* _WORK TO COMPLETE_: Convert the rows below into a numbered list, starting with the line that contains "Image resolution: width=800" and going on through the last row. Leave out blank lines.
* start RECORD LIST *
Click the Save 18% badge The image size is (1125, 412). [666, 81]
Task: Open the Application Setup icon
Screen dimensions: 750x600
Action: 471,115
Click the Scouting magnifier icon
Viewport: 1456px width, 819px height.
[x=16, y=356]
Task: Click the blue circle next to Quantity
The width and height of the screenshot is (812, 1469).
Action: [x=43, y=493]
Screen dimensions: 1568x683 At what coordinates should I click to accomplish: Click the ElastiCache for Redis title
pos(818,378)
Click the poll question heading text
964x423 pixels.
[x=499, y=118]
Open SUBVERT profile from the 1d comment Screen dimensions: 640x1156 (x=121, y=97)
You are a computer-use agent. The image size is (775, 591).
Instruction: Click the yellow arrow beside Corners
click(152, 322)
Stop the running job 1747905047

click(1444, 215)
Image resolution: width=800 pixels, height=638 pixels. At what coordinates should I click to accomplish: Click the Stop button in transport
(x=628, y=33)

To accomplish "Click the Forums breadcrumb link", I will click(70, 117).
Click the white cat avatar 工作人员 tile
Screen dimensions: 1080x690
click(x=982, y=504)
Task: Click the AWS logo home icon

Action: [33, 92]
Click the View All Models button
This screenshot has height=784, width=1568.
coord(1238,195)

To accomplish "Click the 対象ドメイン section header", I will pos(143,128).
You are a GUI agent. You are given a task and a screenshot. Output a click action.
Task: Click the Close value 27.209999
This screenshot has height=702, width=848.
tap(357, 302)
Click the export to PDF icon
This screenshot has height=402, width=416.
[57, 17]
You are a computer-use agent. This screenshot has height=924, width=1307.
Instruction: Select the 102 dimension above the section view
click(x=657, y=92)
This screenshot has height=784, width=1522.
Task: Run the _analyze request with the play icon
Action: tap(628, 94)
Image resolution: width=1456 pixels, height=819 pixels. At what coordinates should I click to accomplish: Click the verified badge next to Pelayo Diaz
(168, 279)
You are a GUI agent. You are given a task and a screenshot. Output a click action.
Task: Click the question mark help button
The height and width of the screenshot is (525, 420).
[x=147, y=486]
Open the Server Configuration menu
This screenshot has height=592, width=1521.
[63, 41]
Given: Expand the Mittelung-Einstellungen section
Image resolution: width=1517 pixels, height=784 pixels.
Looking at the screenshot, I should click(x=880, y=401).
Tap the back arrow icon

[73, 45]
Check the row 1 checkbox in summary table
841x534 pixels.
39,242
* end RECORD LIST *
* _CORRECT RESULT_:
1. Image resolution: width=800 pixels, height=638 pixels. At what coordinates should I click to accomplish: Click the Stop button in transport
2. (x=628, y=33)
3. To accomplish "Click the Forums breadcrumb link", I will click(70, 117).
4. Click the white cat avatar 工作人员 tile
5. Screen dimensions: 1080x690
6. click(x=982, y=504)
7. Task: Click the AWS logo home icon
8. Action: [33, 92]
9. Click the View All Models button
10. This screenshot has height=784, width=1568.
11. coord(1238,195)
12. To accomplish "Click the 対象ドメイン section header", I will pos(143,128).
13. You are a GUI agent. You are given a task and a screenshot. Output a click action.
14. Task: Click the Close value 27.209999
15. This screenshot has height=702, width=848.
16. tap(357, 302)
17. Click the export to PDF icon
18. This screenshot has height=402, width=416.
19. [57, 17]
20. You are a computer-use agent. This screenshot has height=924, width=1307.
21. Instruction: Select the 102 dimension above the section view
22. click(x=657, y=92)
23. This screenshot has height=784, width=1522.
24. Task: Run the _analyze request with the play icon
25. Action: tap(628, 94)
26. Image resolution: width=1456 pixels, height=819 pixels. At what coordinates should I click to accomplish: Click the verified badge next to Pelayo Diaz
27. (168, 279)
28. You are a GUI agent. You are given a task and a screenshot. Output a click action.
29. Task: Click the question mark help button
30. The height and width of the screenshot is (525, 420).
31. [x=147, y=486]
32. Open the Server Configuration menu
33. This screenshot has height=592, width=1521.
34. [63, 41]
35. Given: Expand the Mittelung-Einstellungen section
36. Image resolution: width=1517 pixels, height=784 pixels.
37. Looking at the screenshot, I should click(x=880, y=401).
38. Tap the back arrow icon
39. [73, 45]
40. Check the row 1 checkbox in summary table
41. 841x534 pixels.
42. 39,242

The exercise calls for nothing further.